I think that the proponents of the so-called public option see that as a way for the government to set up its own insurance system with better incentives for doctors. For example, the public insurance plans could reimburse doctors at least partly per capita or based on wellness rather than strictly fee-for-service. Whether they could do a better job of that than they have done with Medicare remains to be seen. I’d like to see some state successfully try that before it becomes part of a nationwide program.
Some of the discussion of cost control, involving utilization review, got caught up in the “death panel” debate last August. The proposed revised guidelines on mammograms that came out recently have also stirred concerns about rationing care. The single payer advocates believe that the solution is global budgeting through a health care bureaucracy, but they are out of the U.S. mainstream and for better or worse haven’t been able to get their proposals on the table. Some countries in Europe have single payer, but other countries in Europe don’t, so it has to be said Europe as a whole is not single payer.
There have been efforts at cost control coming from private insurance carriers. The most effective of these seems to be higher deductible plans, where costs for basic or routine services come out of the patient’s pocket up to a certain amount annually, and only amounts beyond that are reimbursed. These plans are usually coupled with health care savings plans from employers to ensure the employee has savings to cover the costs. Patients feel like they are spending their own dollars, and push back more on whether certain procedures or treatments are really necessary. And doctors feels like they are spending the patient’s money, and not some faceless insurance company’s.

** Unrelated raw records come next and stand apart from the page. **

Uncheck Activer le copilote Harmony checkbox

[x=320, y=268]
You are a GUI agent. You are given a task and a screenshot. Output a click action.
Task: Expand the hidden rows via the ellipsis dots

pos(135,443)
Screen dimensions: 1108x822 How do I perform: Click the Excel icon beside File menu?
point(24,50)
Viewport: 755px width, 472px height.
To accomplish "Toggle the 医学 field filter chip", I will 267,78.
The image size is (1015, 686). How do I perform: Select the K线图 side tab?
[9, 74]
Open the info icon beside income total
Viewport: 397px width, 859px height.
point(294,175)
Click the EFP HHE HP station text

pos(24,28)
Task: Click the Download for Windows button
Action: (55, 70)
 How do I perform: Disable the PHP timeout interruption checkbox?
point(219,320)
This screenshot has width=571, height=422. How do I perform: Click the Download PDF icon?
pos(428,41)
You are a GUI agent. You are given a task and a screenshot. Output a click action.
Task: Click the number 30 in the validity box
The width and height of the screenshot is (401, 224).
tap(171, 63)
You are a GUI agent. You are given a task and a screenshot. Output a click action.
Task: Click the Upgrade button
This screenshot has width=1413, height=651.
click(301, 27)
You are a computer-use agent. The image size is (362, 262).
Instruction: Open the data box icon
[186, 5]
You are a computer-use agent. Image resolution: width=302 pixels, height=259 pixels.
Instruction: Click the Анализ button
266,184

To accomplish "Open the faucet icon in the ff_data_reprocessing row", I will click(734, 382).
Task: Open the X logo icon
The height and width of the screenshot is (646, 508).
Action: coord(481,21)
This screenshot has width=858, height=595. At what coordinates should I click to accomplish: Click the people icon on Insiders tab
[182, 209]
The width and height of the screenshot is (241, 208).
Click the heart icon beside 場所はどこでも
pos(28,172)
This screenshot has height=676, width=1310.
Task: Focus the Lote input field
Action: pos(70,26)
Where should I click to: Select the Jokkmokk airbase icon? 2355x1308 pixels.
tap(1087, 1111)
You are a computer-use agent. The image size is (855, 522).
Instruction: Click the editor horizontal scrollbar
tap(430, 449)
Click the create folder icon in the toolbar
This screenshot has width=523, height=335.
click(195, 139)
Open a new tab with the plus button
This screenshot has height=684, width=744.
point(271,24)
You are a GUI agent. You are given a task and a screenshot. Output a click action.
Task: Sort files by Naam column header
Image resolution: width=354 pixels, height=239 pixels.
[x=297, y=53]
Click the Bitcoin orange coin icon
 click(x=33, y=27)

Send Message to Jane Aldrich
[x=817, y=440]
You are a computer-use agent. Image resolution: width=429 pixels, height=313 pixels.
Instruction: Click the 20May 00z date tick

Ultimately, I think successful reform has to mean also giving patients as consumers more power in the patient/doctor/specialist/hospital/insurer/employer/government equation. Getting back to that idea of the good doctor/patient relationship is key. But it might be best to go ahead with health insurance reform and get everybody covered, and then come back to health care provision reform.
There is a third aspect of reform which does not appear to be on the table much at all. That is medical malpractice liability. Frivolous lawsuits and outrageous jury awards are essentially a tax on the health care system. In the workplace, the tort system was eventually thrown out in favor of workers compensation, because it was recognized that some level of injuries are inevitable and need to dealt with on a rational, predictable basis that doesn't needlessly destroy companies and jobs.